[Required action]
Rewrite the records below with every "GUI agent" changed to "desktop assistant", leaving the rest untouched.

[Data for this task]

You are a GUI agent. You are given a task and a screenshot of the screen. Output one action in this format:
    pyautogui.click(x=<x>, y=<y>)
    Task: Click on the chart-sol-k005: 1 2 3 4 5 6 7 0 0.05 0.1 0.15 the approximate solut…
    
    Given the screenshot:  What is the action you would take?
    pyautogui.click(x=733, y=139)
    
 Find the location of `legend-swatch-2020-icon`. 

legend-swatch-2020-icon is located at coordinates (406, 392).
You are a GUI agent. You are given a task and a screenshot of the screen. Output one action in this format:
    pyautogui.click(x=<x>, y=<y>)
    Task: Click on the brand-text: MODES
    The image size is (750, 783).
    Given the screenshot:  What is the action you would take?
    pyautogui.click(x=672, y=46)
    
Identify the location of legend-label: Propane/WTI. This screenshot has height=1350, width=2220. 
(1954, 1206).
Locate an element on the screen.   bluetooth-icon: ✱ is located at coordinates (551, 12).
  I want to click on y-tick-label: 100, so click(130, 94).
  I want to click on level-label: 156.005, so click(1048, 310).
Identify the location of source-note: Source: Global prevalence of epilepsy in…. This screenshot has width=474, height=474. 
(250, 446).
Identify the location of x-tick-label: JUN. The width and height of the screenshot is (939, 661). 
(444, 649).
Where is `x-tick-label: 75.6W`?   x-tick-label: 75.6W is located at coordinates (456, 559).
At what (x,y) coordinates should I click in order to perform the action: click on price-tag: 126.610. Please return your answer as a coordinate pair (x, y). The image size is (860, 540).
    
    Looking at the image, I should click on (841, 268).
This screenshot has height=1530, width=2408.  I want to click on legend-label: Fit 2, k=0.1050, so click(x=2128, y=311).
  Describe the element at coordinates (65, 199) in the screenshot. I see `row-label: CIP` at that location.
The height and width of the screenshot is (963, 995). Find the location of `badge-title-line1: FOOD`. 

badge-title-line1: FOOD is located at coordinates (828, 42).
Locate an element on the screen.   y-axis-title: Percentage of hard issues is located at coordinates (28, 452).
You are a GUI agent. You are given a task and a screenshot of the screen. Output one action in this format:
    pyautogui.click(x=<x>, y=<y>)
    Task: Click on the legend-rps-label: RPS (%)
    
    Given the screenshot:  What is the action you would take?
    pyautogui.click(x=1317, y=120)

[Expected answer]
You are a desktop assistant. You are given a task and a screenshot of the screen. Output one action in this format:
    pyautogui.click(x=<x>, y=<y>)
    Task: Click on the chart-sol-k005: 1 2 3 4 5 6 7 0 0.05 0.1 0.15 the approximate solut…
    
    Given the screenshot:  What is the action you would take?
    pyautogui.click(x=733, y=139)
    
 Find the location of `legend-swatch-2020-icon`. 

legend-swatch-2020-icon is located at coordinates (406, 392).
You are a desktop assistant. You are given a task and a screenshot of the screen. Output one action in this format:
    pyautogui.click(x=<x>, y=<y>)
    Task: Click on the brand-text: MODES
    The image size is (750, 783).
    Given the screenshot:  What is the action you would take?
    pyautogui.click(x=672, y=46)
    
Identify the location of legend-label: Propane/WTI. This screenshot has height=1350, width=2220. 
(1954, 1206).
Locate an element on the screen.   bluetooth-icon: ✱ is located at coordinates (551, 12).
  I want to click on y-tick-label: 100, so click(130, 94).
  I want to click on level-label: 156.005, so click(1048, 310).
Identify the location of source-note: Source: Global prevalence of epilepsy in…. This screenshot has width=474, height=474. 
(250, 446).
Identify the location of x-tick-label: JUN. The width and height of the screenshot is (939, 661). 
(444, 649).
Where is `x-tick-label: 75.6W`?   x-tick-label: 75.6W is located at coordinates (456, 559).
At what (x,y) coordinates should I click in order to perform the action: click on price-tag: 126.610. Please return your answer as a coordinate pair (x, y). The image size is (860, 540).
    
    Looking at the image, I should click on (841, 268).
This screenshot has height=1530, width=2408.  I want to click on legend-label: Fit 2, k=0.1050, so click(x=2128, y=311).
  Describe the element at coordinates (65, 199) in the screenshot. I see `row-label: CIP` at that location.
The height and width of the screenshot is (963, 995). Find the location of `badge-title-line1: FOOD`. 

badge-title-line1: FOOD is located at coordinates (828, 42).
Locate an element on the screen.   y-axis-title: Percentage of hard issues is located at coordinates (28, 452).
You are a desktop assistant. You are given a task and a screenshot of the screen. Output one action in this format:
    pyautogui.click(x=<x>, y=<y>)
    Task: Click on the legend-rps-label: RPS (%)
    
    Given the screenshot:  What is the action you would take?
    pyautogui.click(x=1317, y=120)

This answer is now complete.